Let's take a look at a YAML file for a brief overview.

.. code:: yaml

   ---
   # Comments are indicated with the '#' symbol.
    name: "Your name here" # A string
    a-boolean-value: true
    an-integer-value: 3
    pi: 3.14159
    list-of-some-jedi-components:
      - saber
      - oops
      - ioda
      - ufo
    dictionary-of-places-to-explore-in-a-staycation:
    - local-park:
      scenic: true
      features:
      - "Running trails"
      - Trees
      - "Duck pond"
    - aquarium:
      types-of-animals:
      - jellyfish
      - turtles
      - fish
      free: false
      mask: true
      # TODO: Explore this area and add more details.

The file starts with three dashes. These dashes indicate the start of a
new YAML document. YAML supports multiple documents, and compliant
parsers will recognize each set of dashes as the beginning of a new one.

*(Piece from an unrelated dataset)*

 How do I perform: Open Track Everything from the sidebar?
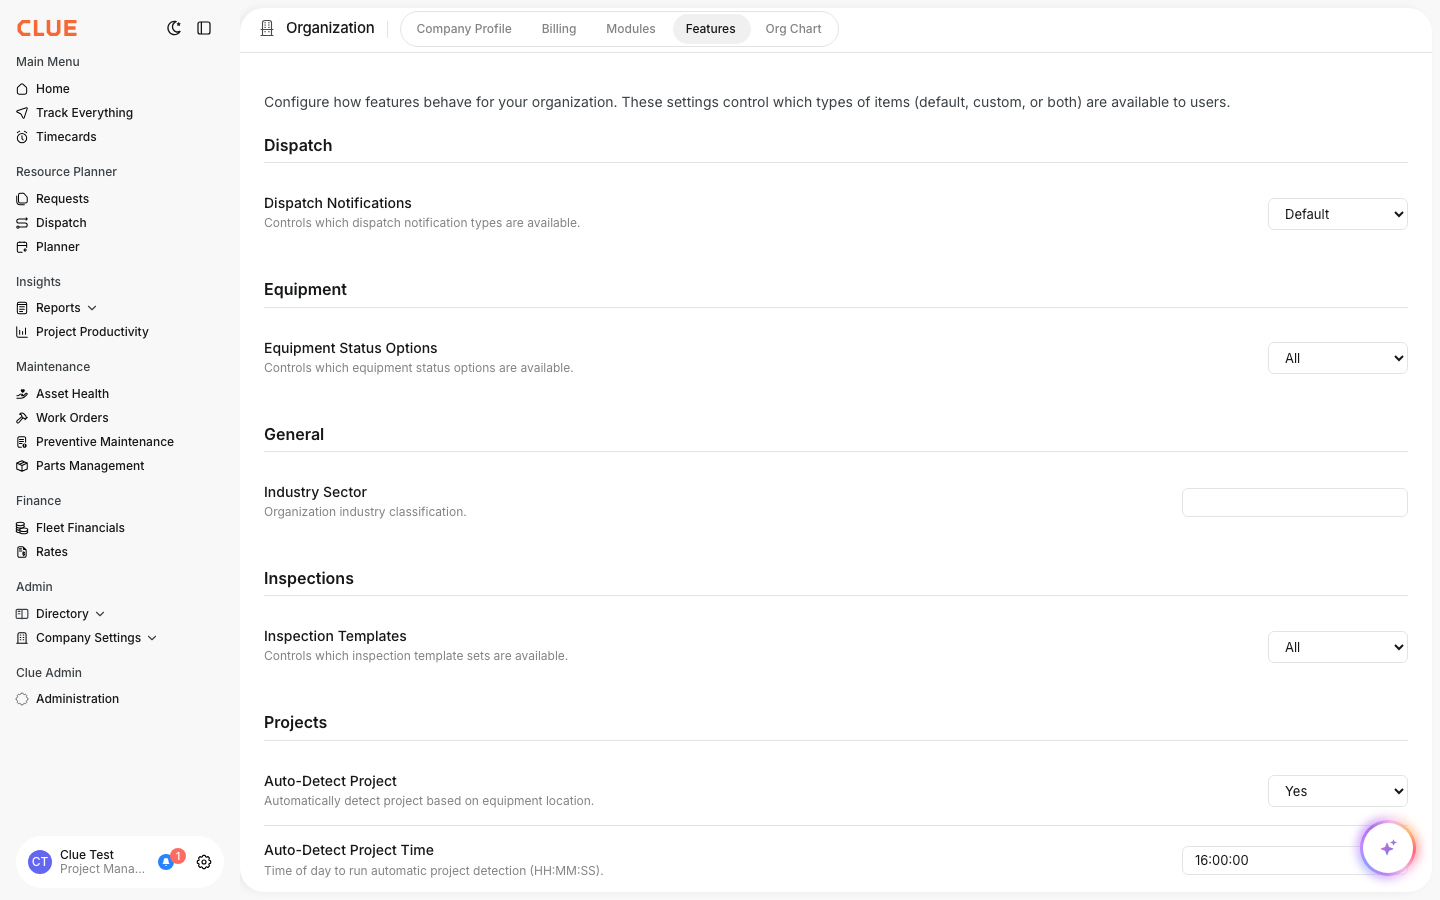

Comments are started with a space and a hashtag (" #") and extend to the
end of the line.

Next, we see the construct that makes up most of a typical YAML
document: a key-value pair. "name” is a key that points to a string
value: "Your name here”. YAML allows for several types of values:
strings, integers, floating-point numbers, boolean values and dates are
all acceptable.

Strings can optionally be enclosed in quotes. Quotes include both single
and double quotes.

You can also add in arrays / lists. Each element in a list is denoted by
an opening dash.

YAML elements can also be nested. This lets you emulate a group / folder
structure. Nesting is accomplished by adding levels of spaces (no tabs
allowed).

See `this link <https://docs.ansible.com/ansible/latest/reference_appendices/YAMLSyntax.html>`_ for more examples.


Step 5: Change the Configuration
--------------------------------

Now, if you have time, armed with your new understanding of yaml files, try editing the configuration files in the ``config`` directory and see how that effects the resulting increments.

The JupyterLab interface comes with a built-in ``yaml`` editor so you can just click on the file to edit it.

If you make a change and want to verify that the yaml syntax is correct, then you can copy and paste your text into one of many online `yaml validators <https://codebeautify.org/yaml-validator>`_ to check (google ``yaml validator`` for more).

Just because the syntax is correct, that of course does not mean that the experiment is well defined.  Here are a few possible things you can try:

- change the variable list in one or more of the observations that are assimilated.   For example, you can remove ``eastward_wind`` and ``northward_wind`` from the aircraft observations, leaving only temperature (be sure to either include both wind components or not; JEDI-FV3 is currently not configured to handle only one of these wind components).
- remove one of the observation types entirely, such as aircraft or GNSSRO refractivity measurements.
- change the localization length scales for bump (*hint:* ``rh`` *and* ``rv`` *correspond to horizonal and vertical length scales respectively*).

After each change remember to run the ``run.bash`` script again to generate new output.